Why (not) invest in gold?

The price of gold has quadrupled in the last eight years. This year, the price per troy ounce is reportedly estimated at up to $ 2,500.

At the beginning of May 2012, gold traded at a price of $ 1,662 per troy ounce, with a troy ounce equivalent to 31.1 grams. Much has been written about gold. Let us review the main pros and cons of investing in gold.

The table above shows that the price of gold began to rise sharply after 2007. The value of the troy ounce increased by $ 197 between 2007 and 2008. Since then, a similar pace has been maintained.

Golden bubble

Opponents, who see only an inflated bubble in gold, often see the main arguments for avoiding gold is that the price of gold has tripled in the last five years, while the dollar has not lost two-thirds of its purchasing power over the same period.

The price of gold already includes the expectation that paper currencies, led by the dollar and the euro, will continue to lose purchasing power, says Traxler. According to this logic, it can be expected that for an ounce of gold worth $ 1,800 it will be possible to buy roughly the same as for $ 600.

What can you buy for a lump of gold?

On the other hand, there is another argument. He compares that in 1908 it was possible to buy a car for 1300 grams of gold. One hundred years later, ie in 2011, it was also possible to buy a car for the same amount of gold.

This argument is based on the fact that while the value of gold remains unchanged, only the value of the money that can be made for gold changes. However, this consideration gets a rift at the moment when you really want to buy a car for 1300 grams of gold. Calculated according to the current exchange rate, where one troy ounce corresponds to the value of 1558 USD, while one US dollar was 19.86 crowns at the time of writing this article, according to the Czech National Bank. with a very rough conversion, you have a sum of 1.28 million crowns, for which you can buy several cars.

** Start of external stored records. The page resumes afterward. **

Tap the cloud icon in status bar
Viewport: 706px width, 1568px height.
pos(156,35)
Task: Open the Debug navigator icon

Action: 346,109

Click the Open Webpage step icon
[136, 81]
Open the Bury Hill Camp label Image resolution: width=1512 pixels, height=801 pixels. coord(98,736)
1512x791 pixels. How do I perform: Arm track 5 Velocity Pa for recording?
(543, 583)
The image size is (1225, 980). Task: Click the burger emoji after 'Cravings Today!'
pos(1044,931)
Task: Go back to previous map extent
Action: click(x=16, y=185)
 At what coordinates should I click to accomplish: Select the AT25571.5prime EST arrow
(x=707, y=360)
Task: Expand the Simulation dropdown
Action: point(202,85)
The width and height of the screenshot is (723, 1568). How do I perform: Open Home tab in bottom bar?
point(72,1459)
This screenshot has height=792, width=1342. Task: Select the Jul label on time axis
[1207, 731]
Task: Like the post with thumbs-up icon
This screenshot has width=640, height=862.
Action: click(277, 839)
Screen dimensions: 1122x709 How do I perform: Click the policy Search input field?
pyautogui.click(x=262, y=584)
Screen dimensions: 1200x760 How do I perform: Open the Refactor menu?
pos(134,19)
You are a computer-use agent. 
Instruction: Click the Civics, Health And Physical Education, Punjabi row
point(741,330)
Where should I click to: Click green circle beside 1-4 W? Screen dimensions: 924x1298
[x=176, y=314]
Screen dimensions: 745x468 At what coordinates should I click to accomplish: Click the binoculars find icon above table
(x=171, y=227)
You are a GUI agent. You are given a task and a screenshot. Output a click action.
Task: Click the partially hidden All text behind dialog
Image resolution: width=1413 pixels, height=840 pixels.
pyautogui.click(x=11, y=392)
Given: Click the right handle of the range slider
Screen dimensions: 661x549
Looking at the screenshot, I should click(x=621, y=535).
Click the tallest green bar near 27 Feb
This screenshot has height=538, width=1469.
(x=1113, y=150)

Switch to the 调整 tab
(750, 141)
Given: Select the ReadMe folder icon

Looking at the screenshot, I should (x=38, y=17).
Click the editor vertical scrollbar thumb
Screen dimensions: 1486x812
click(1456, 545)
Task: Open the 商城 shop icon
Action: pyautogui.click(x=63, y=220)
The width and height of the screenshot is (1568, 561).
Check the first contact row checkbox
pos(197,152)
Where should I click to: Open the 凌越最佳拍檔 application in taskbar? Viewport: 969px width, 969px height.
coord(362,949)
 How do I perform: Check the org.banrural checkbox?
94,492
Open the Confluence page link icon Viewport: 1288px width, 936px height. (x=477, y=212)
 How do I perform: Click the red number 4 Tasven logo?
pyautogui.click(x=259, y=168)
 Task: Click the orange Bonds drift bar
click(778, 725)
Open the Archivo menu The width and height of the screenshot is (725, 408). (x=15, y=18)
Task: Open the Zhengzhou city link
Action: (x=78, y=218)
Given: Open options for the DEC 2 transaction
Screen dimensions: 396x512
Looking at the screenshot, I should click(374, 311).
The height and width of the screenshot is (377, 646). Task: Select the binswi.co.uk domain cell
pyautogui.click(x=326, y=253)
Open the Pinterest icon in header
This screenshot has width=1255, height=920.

Gold as an anti-inflationary bloc

Gold has another important property. Globally, it is a great store of value savings. According to some financial analysts, it is advisable to have a quarter to a third of assets in gold. However, he scrubs this claim because gold is not very liquid. Respectively, despite its good qualities, such as the already mentioned holding of value, it cannot be sold in a relatively short time.

Here we come across the second thing and the fact that it is appropriate to buy gold in its physical form, preferably in the form of investment ingots. If you own such gold, it is advisable to store it in your own safe before leaving it somewhere in the bank safe.

Among gold lovers, there are the most mischievous people who believe in conspiracy theories. In this spirit, holding gold certificates seems quite pointless. Gold is always good to keep in its physical form.

If you want to be truly independent, you should not entrust the safekeeping of gold to banks. Even though they have impenetrable safes, there is still the political will to order the purchase of this commodity at a predetermined price. Needless to say, the directive’s price will not correspond to the current price on the markets.

Status Good Delivery

If you decide to buy gold, you should only buy one that is marked as “Good Delivery”. This mark informs the buyer that the gold is accredited by the LBMA, which provides a guarantee that the gold sold will be of the highest quality.

There are several sellers in the Czech Republic who sell yellow metal with this designation. Abroad, it is common for gold to be sold in the “Good Delivery” mode by the foundries and mints themselves. However, no such entity operates in our country. When buying gold from a seller, expect a higher price than will be on the commodity exchange at that time. The difference is due to the several percent margin that traders charge for each purchase or sale.